Le piazze italiane, da Roma a Milano, oggi si sono riempite di cortei, bandiere, slogan. Una mobilitazione che ha visto la partecipazione di persone di ogni età ed estrazione sociale, unite da un messaggio netto: dire basta al genocidio e alla complicità con chi lo sostiene.
La deputata Laura Boldrini ha scelto di raccontare dal vivo la manifestazione di Piazza dei Cinquecento a Roma, dove confluiscono cortei provenienti da diverse parti della città, compreso quello della Cgil.
Nel suo intervento, diffuso tramite social, ha denunciato «le becere dichiarazioni di Meloni e Salvini» che avrebbero tentato di criminalizzare la protesta. Dichiarazioni, aggiunge, ignorate dai manifestanti.

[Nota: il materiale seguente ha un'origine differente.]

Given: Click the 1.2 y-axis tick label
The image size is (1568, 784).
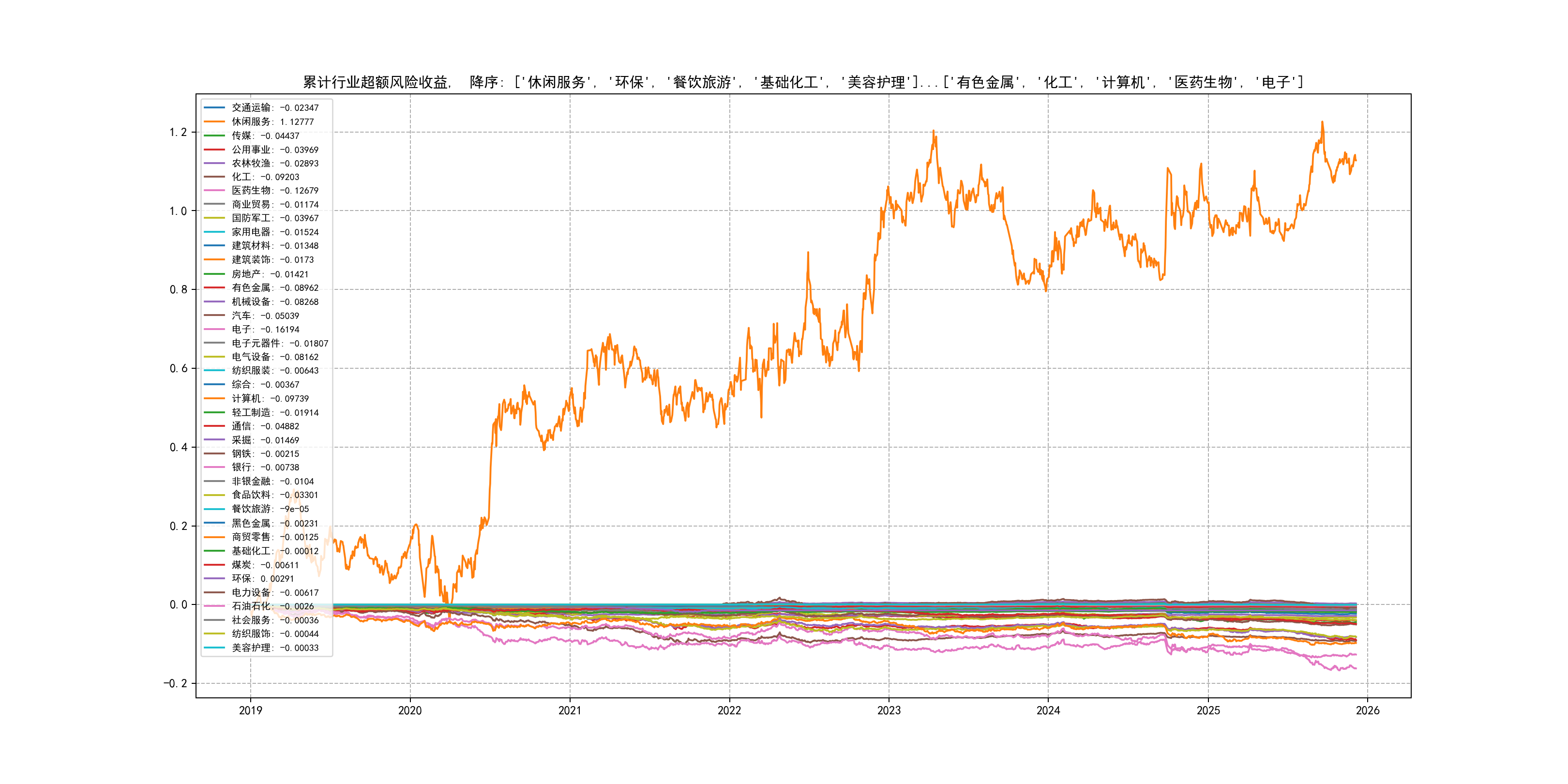Looking at the screenshot, I should click(x=178, y=132).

«Basta al genocidio, basta alla complicità con un governo che sta sterminando un intero popolo» scrive Boldrini, puntando il dito contro l’esecutivo israeliano e contro il ministro Ben Gvir, che ha definito gli attivisti della Global Sumud Flotilla “terroristi”.
Una scelta di parole pesante, tanto più se si considera – sottolinea la parlamentare – che lo stesso ministro ha avuto in passato legami con organizzazioni condannate in Israele per terrorismo.
La deputata dem parla apertamente di «impunità» per Netanyahu e il suo governo, responsabili – secondo la sua ricostruzione – del rapimento di oltre 400 persone in acque internazionali, aggredite anche con idranti e private delle imbarcazioni.
«Queste meravigliose piazze di oggi segnano il successo della Flotilla e il fallimento del governo Meloni», scrive Boldrini, convinta che la protesta rappresenti un segnale inequivocabile.
Il messaggio finale è un appello diretto alla presidente del Consiglio: «L’Italia è contro il genocidio: la premier ne prenda atto e agisca di conseguenza. Insultare e criminalizzare non funzionerà».